His words linger as if there’s more there, but I can’t even pretend to guess what it is. A cloud shifts overhead, plunging the hemlock grove into shadows.

I clear my throat and look down at my hands. Gods, the tension is thick as fog.

“I can’t see how I was ever with that ass,” I joke.

Woudix—always so stoic—almost smiles in return. “Let’s just say it was always a love-and-hate relationship between you two. And…” He reaches out to catch one of the loose curls cascading down my shoulder, working it softly between his fingers like corn silk. “You’re different this time.”

The pit of my stomach tightens, though I’m not sure why. He isn’t just talking about the color and texture of my hair.

I’m so damn hopeful that I am different this time.

“You and I,” he continues, “have always treated one another more as true siblings. As…equals.”

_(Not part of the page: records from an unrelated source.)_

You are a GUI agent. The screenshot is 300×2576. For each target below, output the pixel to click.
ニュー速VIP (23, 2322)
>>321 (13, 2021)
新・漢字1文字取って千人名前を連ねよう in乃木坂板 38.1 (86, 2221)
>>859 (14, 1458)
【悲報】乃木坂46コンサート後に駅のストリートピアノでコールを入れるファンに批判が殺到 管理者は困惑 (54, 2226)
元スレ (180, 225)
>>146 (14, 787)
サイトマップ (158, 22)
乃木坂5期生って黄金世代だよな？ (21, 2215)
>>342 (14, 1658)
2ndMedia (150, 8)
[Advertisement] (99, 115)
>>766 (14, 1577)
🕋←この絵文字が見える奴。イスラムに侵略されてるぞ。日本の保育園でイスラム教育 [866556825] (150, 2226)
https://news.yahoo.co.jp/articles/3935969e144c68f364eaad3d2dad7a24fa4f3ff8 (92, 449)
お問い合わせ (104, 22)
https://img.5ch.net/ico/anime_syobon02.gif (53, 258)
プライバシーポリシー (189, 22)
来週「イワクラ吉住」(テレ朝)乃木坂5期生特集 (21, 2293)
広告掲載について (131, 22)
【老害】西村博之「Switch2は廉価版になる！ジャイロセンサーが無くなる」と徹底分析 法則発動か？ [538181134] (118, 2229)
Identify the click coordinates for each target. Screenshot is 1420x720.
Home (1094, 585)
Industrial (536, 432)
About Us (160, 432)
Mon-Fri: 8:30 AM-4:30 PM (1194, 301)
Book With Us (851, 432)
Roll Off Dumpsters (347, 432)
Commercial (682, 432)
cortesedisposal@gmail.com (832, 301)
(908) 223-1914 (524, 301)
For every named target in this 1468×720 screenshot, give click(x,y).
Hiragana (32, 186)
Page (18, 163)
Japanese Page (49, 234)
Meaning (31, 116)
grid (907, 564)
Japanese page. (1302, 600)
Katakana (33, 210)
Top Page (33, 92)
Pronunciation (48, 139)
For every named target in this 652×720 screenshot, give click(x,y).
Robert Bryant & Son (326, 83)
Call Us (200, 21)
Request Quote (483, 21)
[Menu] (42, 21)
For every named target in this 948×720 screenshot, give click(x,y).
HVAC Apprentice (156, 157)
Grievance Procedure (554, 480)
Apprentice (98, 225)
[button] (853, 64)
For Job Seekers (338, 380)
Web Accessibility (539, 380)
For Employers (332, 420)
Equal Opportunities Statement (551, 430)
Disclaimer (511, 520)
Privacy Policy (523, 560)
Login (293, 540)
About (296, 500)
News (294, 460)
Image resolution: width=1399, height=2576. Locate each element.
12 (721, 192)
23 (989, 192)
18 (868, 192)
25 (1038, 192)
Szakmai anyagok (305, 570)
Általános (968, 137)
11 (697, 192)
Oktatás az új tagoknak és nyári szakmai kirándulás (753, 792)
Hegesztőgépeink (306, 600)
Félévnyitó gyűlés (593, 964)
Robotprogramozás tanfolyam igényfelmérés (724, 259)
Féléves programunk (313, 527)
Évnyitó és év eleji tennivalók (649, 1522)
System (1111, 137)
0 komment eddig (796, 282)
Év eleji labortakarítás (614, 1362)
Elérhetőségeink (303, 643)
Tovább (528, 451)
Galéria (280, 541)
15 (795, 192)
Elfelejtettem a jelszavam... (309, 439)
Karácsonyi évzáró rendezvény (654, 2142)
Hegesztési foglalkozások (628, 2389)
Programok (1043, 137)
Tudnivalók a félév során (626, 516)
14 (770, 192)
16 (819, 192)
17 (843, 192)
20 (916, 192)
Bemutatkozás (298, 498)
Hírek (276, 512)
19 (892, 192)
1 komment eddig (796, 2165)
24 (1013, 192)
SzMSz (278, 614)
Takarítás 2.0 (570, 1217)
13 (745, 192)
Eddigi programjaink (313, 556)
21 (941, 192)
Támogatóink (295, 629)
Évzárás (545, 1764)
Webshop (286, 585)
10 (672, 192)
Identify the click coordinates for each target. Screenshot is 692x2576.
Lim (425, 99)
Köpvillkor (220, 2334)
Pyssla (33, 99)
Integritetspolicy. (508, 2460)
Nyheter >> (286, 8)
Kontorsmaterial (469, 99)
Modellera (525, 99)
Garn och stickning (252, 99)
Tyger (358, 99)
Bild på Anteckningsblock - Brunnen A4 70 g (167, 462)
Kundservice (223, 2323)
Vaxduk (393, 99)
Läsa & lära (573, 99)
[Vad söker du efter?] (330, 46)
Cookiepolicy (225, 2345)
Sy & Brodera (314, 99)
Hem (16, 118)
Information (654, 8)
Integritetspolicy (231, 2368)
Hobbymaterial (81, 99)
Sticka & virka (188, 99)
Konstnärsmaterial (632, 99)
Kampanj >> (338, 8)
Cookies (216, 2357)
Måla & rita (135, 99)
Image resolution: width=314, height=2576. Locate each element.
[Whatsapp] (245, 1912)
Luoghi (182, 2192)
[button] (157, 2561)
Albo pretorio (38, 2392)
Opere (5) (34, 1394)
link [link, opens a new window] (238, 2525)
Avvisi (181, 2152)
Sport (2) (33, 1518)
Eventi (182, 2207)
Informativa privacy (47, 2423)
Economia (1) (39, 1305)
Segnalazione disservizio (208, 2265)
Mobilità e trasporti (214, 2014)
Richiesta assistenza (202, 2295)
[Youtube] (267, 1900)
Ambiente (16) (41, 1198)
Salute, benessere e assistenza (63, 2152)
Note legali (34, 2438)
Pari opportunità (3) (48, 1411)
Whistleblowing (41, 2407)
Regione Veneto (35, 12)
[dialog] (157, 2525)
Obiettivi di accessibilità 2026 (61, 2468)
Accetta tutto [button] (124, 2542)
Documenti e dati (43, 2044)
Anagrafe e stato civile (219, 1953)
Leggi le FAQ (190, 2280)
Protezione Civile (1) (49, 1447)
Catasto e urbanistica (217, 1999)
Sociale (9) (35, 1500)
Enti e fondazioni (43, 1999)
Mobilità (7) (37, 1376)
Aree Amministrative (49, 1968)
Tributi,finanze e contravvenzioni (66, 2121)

My chest sinks with relief. Yes. Yes, that’s it. The connection I feel. How I can tolerate him more than the other fae. He isn’t my brother, not by blood.

But it feels right.

Family.

The word hums in my chest, alive, like something I’d forgotten but never really lost. My pulse snaps—not with fear, but wonder.

My palm suddenly tingles with pins and needles.

As a faint tremor shakes the ground, a tendril of greenery thrusts out from beneath my hand. More tendrils weave between my fingers, growing up toward the light with astonishing speed, twisting and dancing with life.

A shriek slips out of my mouth. I clap a trembling hand—fey lines blazing silver—over my mouth, gazing in awe at the rice seedling that’s rising from the ground. Tiny threads of roots bury themselves deeper in the soil. Inch by inch, the seedling unfurls until it’s waist high.

Without meaning to, my human glamour melts away to reveal my fae self. All dazzling bright lines, pointed ears, and pin-sharp teeth.

“It grew,” I gasp. “I made it sprout.”

Woudix gives a nod that could almost be considered proud, as he lets my lock of hair slip from his fingers. “Of course you did.”

Before I know what I’m doing, I throw my arms around him with such vigor that he has to lean back, catching himself with one hand planted behind him.

I laugh and cry and sniffle against the hard leather of his doublet, shaped to look like a corpse’s ribs. For once, he doesn’t feel like a cold, distant god.

I feel his breath, feel his chest rise and fall.

Something is returning. Maybe not memories—not yet—but old impulses. Instincts. Habits. Something has shifted here, beneath the boughs, under Woudix’s deft hand. Just look at the rice seedling twisting toward the sun.

Deep in my bones, a quiet thrill thrums.

If this is what is awakening in me…maybe I don’t have to fear the stirring.